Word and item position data
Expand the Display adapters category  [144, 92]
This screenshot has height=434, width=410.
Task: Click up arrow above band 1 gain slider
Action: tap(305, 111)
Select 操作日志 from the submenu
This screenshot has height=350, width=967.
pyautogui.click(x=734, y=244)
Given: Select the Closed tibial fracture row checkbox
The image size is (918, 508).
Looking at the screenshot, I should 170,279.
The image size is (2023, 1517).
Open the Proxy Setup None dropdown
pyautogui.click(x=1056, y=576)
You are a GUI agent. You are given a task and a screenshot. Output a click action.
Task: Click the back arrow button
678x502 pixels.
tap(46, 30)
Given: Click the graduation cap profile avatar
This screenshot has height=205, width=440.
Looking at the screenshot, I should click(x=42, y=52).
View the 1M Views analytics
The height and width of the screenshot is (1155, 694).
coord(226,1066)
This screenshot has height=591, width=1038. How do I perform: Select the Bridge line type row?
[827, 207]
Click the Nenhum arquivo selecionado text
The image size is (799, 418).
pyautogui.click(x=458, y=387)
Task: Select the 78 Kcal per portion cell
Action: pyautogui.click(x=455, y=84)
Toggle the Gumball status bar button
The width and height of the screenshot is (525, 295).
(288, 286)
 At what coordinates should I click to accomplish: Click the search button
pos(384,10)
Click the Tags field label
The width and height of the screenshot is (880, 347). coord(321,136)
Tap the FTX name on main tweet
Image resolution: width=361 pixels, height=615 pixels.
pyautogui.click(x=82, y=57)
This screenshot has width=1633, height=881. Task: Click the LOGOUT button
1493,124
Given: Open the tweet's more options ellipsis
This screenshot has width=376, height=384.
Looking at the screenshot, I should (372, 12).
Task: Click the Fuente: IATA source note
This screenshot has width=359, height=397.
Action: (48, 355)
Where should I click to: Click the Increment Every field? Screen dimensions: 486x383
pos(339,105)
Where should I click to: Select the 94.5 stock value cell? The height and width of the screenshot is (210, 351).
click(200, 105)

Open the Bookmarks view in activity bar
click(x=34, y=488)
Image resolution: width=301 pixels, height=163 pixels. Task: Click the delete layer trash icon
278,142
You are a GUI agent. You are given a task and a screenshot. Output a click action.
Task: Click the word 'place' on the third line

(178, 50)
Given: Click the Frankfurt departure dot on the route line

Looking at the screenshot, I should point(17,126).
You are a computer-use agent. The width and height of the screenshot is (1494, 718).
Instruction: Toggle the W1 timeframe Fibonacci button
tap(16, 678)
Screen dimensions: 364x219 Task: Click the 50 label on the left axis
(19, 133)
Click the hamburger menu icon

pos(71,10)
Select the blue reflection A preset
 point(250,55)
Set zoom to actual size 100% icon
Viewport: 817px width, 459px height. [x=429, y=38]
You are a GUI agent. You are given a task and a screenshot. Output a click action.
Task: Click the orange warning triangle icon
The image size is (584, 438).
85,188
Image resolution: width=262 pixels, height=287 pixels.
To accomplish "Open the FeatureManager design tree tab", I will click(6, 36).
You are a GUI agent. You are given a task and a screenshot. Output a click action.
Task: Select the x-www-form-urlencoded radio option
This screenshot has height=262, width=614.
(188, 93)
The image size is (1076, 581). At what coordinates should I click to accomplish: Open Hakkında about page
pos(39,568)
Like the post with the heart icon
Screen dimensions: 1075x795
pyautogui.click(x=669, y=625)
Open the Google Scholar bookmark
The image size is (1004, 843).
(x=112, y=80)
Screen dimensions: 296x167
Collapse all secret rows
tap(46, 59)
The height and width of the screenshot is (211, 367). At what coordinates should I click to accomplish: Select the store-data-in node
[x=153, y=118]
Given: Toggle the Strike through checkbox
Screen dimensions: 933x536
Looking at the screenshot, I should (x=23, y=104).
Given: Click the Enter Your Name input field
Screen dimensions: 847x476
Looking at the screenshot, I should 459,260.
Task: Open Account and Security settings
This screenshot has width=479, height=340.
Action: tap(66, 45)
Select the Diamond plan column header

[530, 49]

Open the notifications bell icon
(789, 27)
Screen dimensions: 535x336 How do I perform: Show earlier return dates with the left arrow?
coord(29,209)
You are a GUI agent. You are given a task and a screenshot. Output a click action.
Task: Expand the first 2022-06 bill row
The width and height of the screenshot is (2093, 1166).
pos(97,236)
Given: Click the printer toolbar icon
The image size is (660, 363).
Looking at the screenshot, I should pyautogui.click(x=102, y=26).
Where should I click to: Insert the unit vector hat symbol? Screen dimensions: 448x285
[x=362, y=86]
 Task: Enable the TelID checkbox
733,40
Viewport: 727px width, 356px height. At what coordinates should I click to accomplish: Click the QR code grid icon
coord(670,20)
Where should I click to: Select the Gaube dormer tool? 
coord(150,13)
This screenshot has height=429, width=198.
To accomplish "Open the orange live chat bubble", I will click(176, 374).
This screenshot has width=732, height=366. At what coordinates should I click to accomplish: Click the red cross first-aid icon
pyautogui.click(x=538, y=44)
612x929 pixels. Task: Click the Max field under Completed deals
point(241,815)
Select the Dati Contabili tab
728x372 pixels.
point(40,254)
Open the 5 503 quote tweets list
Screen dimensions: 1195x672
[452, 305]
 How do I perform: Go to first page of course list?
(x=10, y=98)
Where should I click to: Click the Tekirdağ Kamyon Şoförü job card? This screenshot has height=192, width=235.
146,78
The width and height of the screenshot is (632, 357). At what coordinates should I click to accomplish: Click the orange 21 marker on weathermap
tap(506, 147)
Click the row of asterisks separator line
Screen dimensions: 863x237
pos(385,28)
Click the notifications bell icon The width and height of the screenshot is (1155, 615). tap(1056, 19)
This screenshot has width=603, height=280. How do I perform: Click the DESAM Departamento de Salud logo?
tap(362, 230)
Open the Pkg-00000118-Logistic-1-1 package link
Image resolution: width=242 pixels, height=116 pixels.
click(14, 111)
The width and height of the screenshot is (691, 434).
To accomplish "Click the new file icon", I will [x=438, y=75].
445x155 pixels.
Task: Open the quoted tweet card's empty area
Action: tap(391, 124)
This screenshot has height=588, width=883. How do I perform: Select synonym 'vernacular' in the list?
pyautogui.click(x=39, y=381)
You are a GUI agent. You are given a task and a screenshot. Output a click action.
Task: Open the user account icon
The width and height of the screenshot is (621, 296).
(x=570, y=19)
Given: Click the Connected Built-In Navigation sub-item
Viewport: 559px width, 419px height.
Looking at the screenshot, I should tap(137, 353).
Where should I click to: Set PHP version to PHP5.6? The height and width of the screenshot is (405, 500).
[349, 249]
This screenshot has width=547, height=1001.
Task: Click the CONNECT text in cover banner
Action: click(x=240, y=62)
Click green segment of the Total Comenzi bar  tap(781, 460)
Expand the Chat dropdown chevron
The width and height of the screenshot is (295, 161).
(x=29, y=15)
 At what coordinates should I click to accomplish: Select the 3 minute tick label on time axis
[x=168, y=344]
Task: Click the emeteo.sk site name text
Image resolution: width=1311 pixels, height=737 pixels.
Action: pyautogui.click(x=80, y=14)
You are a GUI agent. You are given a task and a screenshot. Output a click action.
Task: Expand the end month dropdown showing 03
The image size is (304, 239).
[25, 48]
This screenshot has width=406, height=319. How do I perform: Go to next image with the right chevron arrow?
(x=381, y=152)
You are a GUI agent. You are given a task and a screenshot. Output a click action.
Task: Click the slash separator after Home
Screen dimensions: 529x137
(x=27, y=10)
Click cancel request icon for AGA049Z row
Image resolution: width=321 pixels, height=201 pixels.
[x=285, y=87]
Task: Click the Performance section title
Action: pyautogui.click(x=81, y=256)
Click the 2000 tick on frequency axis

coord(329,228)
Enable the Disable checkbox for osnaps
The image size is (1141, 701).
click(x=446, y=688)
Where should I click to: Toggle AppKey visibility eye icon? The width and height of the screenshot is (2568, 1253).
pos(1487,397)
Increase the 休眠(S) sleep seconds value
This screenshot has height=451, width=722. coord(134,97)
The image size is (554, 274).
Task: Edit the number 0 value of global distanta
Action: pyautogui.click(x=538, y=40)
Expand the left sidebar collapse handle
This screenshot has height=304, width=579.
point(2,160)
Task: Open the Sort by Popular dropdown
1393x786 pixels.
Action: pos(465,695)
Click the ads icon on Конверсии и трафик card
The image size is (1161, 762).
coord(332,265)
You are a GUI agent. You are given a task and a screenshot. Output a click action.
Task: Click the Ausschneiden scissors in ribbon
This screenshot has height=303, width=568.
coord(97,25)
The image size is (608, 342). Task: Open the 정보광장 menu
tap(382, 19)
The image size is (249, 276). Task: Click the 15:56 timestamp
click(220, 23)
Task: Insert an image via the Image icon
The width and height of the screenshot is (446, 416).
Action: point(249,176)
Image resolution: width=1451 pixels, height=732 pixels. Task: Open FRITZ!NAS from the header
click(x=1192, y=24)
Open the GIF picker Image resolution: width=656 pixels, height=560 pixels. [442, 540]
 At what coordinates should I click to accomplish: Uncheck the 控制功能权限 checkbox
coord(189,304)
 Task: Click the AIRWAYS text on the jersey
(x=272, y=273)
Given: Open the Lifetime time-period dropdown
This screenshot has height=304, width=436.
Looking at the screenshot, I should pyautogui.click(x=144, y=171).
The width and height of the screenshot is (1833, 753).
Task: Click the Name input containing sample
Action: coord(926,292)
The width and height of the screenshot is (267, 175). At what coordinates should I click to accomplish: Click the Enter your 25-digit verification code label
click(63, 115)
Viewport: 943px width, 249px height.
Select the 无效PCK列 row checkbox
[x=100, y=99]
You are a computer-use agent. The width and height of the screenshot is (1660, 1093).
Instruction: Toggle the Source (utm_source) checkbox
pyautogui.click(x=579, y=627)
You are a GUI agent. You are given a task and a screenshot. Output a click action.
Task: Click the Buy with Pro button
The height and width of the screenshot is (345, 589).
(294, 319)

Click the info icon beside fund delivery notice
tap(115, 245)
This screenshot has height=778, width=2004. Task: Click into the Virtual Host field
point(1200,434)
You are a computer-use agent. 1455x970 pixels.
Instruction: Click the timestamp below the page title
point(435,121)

#### [Exercise aim]
Pick out every line in the listing above that contains the string "checkbox", copying each line in full. Matching is case-sensitive.

#### [Expected answer]
Given: Select the Closed tibial fracture row checkbox
Given: Toggle the Strike through checkbox
 Task: Enable the TelID checkbox
Enable the Disable checkbox for osnaps
 At what coordinates should I click to accomplish: Uncheck the 控制功能权限 checkbox
Select the 无效PCK列 row checkbox
Instruction: Toggle the Source (utm_source) checkbox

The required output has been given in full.